• Required action
Check each line of the listing for the word "will" and report the ones that have it.

• Data extracts
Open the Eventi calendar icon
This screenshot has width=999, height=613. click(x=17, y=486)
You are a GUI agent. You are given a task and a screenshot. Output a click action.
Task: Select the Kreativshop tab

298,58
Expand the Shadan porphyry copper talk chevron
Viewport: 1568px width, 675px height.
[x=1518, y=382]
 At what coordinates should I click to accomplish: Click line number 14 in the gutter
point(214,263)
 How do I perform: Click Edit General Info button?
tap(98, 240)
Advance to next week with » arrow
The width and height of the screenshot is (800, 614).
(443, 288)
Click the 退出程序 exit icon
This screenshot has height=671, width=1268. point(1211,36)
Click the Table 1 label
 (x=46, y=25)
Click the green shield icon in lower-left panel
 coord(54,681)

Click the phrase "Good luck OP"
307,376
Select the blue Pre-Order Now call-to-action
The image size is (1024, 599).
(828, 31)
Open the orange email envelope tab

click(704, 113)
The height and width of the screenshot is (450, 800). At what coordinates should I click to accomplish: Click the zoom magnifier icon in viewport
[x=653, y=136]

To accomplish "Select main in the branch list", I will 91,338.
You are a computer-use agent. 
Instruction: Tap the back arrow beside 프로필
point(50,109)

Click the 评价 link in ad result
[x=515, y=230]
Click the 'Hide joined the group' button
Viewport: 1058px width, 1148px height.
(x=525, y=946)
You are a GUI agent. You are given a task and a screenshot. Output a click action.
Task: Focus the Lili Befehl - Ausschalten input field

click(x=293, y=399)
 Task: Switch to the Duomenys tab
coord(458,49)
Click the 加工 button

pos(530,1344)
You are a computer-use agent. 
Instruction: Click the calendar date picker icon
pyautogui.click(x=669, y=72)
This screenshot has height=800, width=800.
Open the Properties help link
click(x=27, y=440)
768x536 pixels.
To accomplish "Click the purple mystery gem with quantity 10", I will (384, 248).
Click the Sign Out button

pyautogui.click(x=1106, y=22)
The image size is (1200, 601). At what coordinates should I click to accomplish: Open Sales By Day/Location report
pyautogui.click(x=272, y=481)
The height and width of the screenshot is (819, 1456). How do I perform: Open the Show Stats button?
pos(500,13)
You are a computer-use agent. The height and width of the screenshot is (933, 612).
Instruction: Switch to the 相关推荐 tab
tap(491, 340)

• Response box
To accomplish "Select main in the branch list", I will 91,338.
To accomplish "Click the purple mystery gem with quantity 10", I will (384, 248).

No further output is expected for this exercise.